§ **Directions for this task**: Search the records for the line with "The width and". Output that line and each line after it, exactly, and stop at the end; omit pictures.

§ **Material for this task**:

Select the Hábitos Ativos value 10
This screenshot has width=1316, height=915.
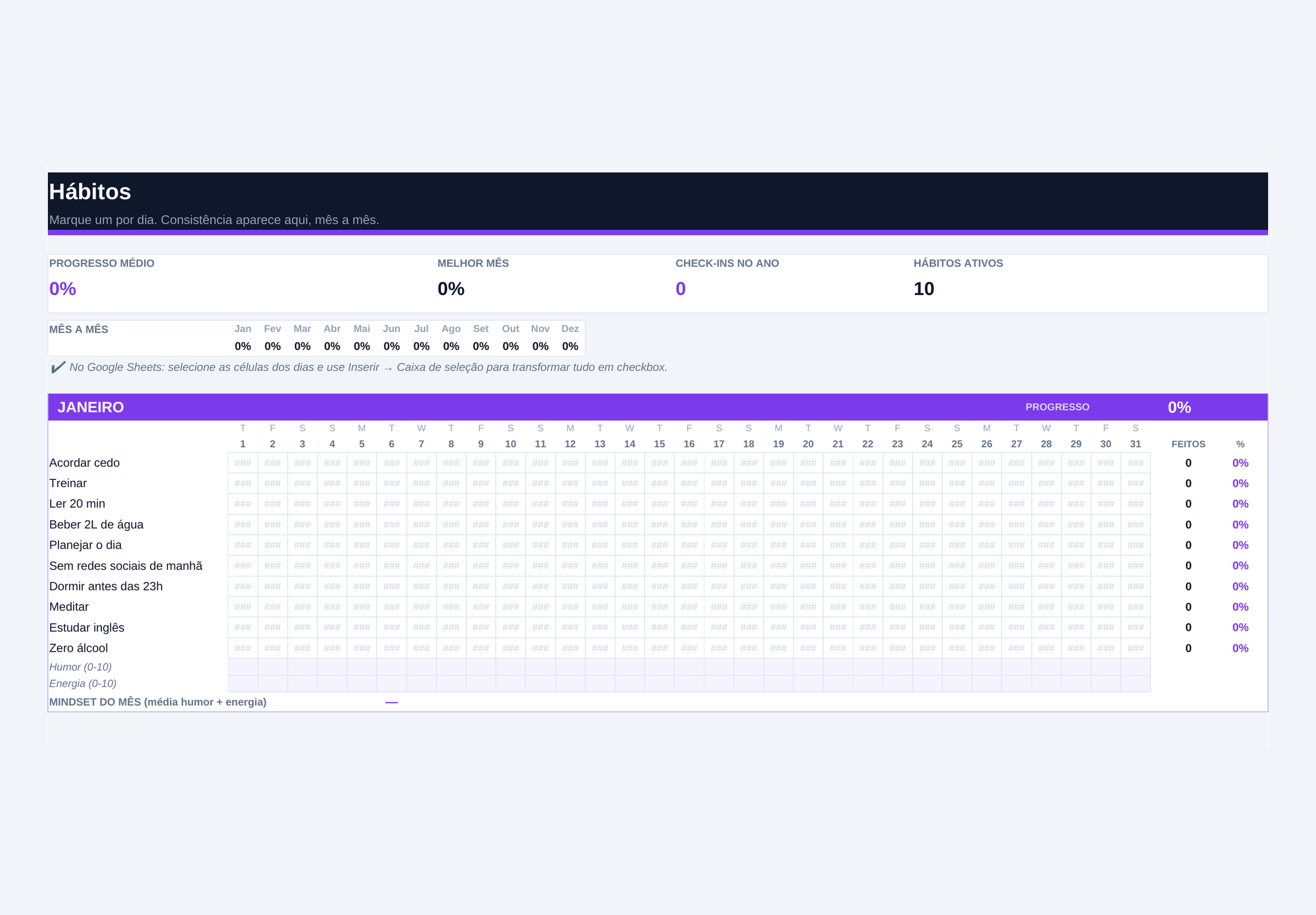[x=923, y=288]
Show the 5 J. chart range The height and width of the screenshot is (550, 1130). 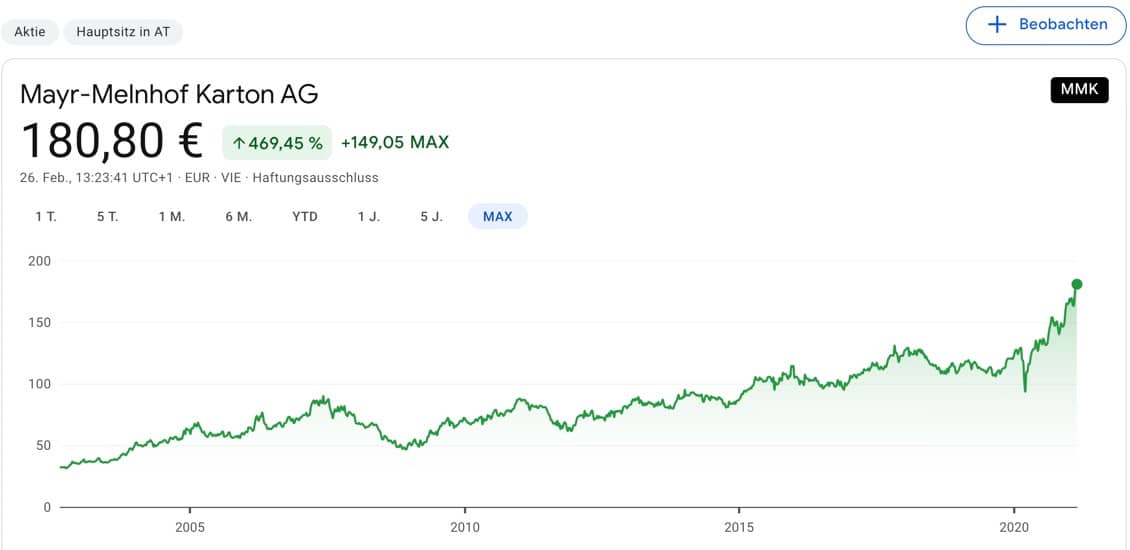pos(431,216)
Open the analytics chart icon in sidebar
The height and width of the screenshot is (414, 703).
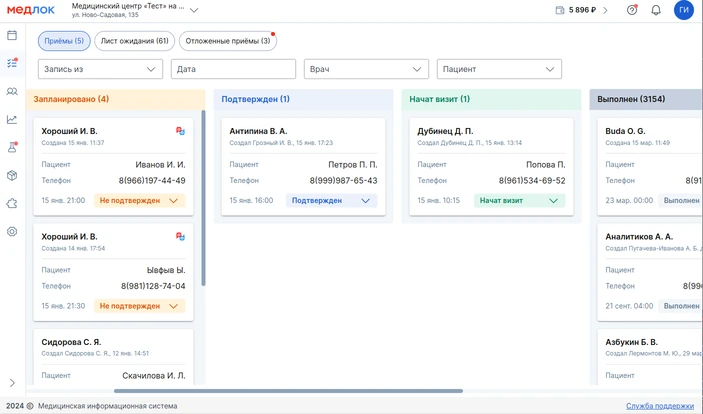12,119
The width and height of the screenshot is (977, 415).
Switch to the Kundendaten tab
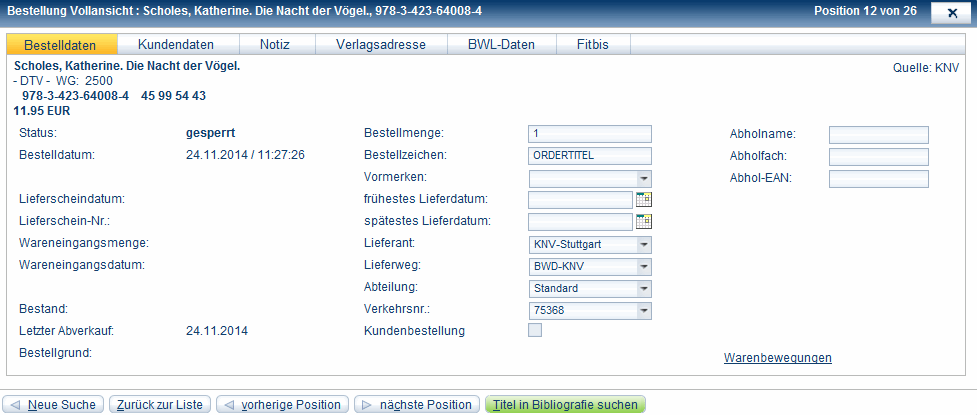click(179, 45)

§ **Response**:
The width and height of the screenshot is (977, 415).
Switch to the Kundendaten tab
click(179, 45)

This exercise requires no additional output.